What to produce
Look through the data below and extract, unchanged, the lines from the one that contains "This screenshot has width=1024, height=768." to the one that contains "Task: Select the Sep label on time axis", both included.

Data for this exercise
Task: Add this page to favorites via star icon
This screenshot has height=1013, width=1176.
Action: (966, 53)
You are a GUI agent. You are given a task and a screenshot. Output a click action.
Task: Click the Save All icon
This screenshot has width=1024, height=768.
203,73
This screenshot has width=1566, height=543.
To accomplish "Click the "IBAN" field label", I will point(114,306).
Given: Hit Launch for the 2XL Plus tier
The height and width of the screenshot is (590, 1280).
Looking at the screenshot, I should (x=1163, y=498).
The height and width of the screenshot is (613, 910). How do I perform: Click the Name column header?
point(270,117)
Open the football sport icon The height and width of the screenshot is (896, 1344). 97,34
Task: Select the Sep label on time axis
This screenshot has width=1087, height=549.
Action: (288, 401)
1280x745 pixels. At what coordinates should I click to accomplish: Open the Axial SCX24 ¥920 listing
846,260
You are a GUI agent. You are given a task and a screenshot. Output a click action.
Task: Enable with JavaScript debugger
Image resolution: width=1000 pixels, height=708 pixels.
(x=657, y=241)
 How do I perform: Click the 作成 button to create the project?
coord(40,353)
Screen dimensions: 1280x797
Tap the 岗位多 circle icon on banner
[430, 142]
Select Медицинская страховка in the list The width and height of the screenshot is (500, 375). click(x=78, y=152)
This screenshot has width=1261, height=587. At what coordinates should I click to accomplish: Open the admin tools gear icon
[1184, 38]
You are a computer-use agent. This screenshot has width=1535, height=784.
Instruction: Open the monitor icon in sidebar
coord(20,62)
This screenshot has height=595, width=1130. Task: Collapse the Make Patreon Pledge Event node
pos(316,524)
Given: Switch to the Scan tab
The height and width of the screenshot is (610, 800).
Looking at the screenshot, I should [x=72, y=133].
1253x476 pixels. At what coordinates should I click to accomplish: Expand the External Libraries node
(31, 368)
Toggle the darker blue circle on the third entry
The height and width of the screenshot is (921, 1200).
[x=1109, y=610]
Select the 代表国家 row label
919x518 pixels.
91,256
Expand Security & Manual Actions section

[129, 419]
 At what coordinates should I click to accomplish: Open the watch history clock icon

Finished exercise
This screenshot has width=1024, height=768.
203,73
This screenshot has width=1566, height=543.
To accomplish "Click the "IBAN" field label", I will point(114,306).
Given: Hit Launch for the 2XL Plus tier
The height and width of the screenshot is (590, 1280).
Looking at the screenshot, I should (x=1163, y=498).
The height and width of the screenshot is (613, 910). How do I perform: Click the Name column header?
point(270,117)
Open the football sport icon The height and width of the screenshot is (896, 1344). 97,34
Task: Select the Sep label on time axis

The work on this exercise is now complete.